NEDA, as it turns out, became the backbone of my weight loss success. While riding out the WLS approval process, I was attending classes which solidified my long held belief that I had an eating disorder. No, I wasn’t anorexic or bulimic which is what most think when they hear “eating disorder” but I had an eating disorder just the same. The only difference was that I over ate instead of starved. I learned that anyone with an eating disorder is dealing with same internal emotional turmoil; the difference is which path we take to “act out.” Some eat, some starve. I ate. NEDA provided me with weekly group sessions, individual counseling, nutritional counseling and weekly weight checks. We were able to identify which emotions triggered my eating and we worked on resolving old wounds. We worked on replacing my “trigger foods” with healthier substitutions. The nutritionist taught me about what different types of food do to our bodies so I became aware of the dreaded simple carb. The simple carb became my enemy! When my surgery finally and very unexpectedly became approved, I felt I had been given a gift from God. The time spent with NEDA prepared me to “behave my way to success!”
How My Life Has Changed
I was below my original “desired weight” before my 1 year anniversary of WLS. I kept hitting each milestone before I thought I would so I kept extending my goal. I knew the greatest window for losing was the first 18 months after WLS so I kept telling myself, “keep it going and see where it takes you.” Goal setting became part of my life again. I hadn’t set goals for myself during my unhealthy years because I would invariably be too emotionally or physically exhausted to reach them. As I was flying through these goals, I realized that if my mind could conceive it, I could achieve it. I just had to be patient, use self-discipline and with my “new tool” I could make it happen. That was huge for me! I went from a size 3x wedding dress, to a size 2/4. The day of surgery, I was a size 26/28, and less than one year later, I had lost more than half of my body weight. Now I am over two years out of surgery and have lost a whole adult person off of my 4’9” frame. All of my physical restrictions have been lifted. All of my co-morbidities have been cured. The last one, sleep apnea, just recently resolved itself. I thought I was going to be one of the unlucky ones who had to continue using the CPAP machine but last month, my Dr removed that last reminder of life as an obese person.

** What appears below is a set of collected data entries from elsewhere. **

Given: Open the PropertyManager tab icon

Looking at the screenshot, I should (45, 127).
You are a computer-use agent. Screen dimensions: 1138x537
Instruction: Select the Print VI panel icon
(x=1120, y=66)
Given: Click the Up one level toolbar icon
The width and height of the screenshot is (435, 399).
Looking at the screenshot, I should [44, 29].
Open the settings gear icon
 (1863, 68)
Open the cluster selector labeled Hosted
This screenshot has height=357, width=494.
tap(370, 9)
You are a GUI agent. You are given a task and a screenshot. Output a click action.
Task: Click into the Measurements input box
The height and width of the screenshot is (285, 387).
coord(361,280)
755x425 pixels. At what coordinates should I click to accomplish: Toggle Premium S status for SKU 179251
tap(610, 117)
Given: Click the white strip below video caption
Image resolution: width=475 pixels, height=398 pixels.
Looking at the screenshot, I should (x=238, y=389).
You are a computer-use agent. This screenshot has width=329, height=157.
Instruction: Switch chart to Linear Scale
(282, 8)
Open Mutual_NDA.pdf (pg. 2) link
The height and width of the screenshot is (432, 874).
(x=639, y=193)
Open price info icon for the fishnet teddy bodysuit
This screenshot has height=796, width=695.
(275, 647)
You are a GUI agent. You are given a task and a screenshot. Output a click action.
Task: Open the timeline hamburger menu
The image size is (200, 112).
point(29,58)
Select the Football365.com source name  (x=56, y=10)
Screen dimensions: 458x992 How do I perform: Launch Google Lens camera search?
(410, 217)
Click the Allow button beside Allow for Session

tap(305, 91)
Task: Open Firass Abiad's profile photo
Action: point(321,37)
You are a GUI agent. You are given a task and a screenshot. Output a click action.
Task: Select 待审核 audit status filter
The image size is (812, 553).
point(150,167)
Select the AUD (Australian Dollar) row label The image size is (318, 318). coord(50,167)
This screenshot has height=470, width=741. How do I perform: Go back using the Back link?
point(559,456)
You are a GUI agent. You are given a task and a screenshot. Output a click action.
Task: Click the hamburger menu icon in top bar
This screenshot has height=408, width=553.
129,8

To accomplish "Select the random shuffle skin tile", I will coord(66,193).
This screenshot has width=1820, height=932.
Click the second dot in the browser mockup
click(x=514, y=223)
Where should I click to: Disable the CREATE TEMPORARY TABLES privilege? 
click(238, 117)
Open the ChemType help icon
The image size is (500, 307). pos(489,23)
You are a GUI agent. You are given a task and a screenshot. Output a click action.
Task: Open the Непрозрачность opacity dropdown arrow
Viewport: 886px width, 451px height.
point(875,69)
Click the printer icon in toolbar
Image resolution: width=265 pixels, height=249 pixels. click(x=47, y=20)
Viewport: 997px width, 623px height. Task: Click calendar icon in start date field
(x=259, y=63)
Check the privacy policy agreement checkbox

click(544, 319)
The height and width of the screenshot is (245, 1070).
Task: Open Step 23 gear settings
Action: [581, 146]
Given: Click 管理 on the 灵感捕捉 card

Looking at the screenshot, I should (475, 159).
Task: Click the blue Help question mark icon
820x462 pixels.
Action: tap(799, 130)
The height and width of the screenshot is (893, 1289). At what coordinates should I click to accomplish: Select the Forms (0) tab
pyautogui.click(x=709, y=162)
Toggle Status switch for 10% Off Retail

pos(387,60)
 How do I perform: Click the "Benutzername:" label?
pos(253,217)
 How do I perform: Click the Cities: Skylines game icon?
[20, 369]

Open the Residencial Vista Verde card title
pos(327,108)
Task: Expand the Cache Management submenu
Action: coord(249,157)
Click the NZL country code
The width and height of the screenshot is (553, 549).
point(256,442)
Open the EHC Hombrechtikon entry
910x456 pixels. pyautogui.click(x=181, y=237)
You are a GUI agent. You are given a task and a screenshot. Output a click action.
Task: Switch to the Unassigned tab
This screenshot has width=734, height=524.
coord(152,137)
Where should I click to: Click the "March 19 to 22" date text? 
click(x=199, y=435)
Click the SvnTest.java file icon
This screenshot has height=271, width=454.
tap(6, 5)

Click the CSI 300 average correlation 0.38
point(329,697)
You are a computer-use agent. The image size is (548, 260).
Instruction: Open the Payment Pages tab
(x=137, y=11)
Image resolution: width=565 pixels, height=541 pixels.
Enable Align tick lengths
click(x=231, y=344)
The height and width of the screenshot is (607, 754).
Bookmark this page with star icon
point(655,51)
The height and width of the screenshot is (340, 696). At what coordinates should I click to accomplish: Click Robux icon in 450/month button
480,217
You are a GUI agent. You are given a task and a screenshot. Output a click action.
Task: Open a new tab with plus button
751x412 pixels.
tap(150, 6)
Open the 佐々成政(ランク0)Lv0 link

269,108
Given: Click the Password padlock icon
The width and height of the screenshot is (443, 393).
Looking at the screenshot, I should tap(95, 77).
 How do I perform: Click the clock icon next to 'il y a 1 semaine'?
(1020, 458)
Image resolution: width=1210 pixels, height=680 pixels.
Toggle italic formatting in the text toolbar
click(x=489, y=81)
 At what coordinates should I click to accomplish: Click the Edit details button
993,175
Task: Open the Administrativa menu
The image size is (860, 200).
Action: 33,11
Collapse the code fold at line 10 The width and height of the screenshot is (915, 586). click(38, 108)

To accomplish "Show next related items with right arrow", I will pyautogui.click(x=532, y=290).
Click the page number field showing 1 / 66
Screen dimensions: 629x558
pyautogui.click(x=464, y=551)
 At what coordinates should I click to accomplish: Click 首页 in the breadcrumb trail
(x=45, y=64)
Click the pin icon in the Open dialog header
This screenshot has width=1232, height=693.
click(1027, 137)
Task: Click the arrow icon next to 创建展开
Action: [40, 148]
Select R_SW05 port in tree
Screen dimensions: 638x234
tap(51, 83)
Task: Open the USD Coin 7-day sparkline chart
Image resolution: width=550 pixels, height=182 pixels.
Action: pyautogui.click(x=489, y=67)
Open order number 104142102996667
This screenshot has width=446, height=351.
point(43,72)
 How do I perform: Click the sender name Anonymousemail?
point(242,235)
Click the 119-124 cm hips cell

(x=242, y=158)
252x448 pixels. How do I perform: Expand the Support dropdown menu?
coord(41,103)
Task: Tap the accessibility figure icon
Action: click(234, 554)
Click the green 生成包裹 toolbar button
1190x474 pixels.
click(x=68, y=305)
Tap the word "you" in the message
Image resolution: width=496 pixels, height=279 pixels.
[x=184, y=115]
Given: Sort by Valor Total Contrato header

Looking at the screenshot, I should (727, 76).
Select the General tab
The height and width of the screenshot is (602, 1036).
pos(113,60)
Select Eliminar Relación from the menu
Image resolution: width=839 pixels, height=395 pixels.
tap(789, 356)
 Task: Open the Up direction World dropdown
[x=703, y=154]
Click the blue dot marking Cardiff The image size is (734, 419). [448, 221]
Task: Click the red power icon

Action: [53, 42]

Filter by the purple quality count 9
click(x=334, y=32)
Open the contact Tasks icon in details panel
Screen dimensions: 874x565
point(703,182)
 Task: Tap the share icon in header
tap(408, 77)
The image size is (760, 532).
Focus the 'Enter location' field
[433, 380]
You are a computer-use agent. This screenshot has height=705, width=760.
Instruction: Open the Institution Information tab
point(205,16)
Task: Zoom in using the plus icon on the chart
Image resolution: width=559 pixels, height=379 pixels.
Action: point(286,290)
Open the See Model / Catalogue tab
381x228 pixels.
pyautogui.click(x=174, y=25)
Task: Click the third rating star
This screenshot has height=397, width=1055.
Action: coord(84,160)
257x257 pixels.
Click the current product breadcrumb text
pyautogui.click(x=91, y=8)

Because I no longer hide in shame, I’ve reconnected with many old friends and family. I’m renewing relationships I thought were gone forever. My self-confidence and self-esteem are growing to the point that I have been doing public speaking for the first time in my life, sharing my story with local patients interested in WLS. I am still active on the message board and one year later, find great satisfaction in continuing to be a supportive voice. My newest challenge is to find a new career path which allows me to combine these two obsessions. I am working on a couple of angles.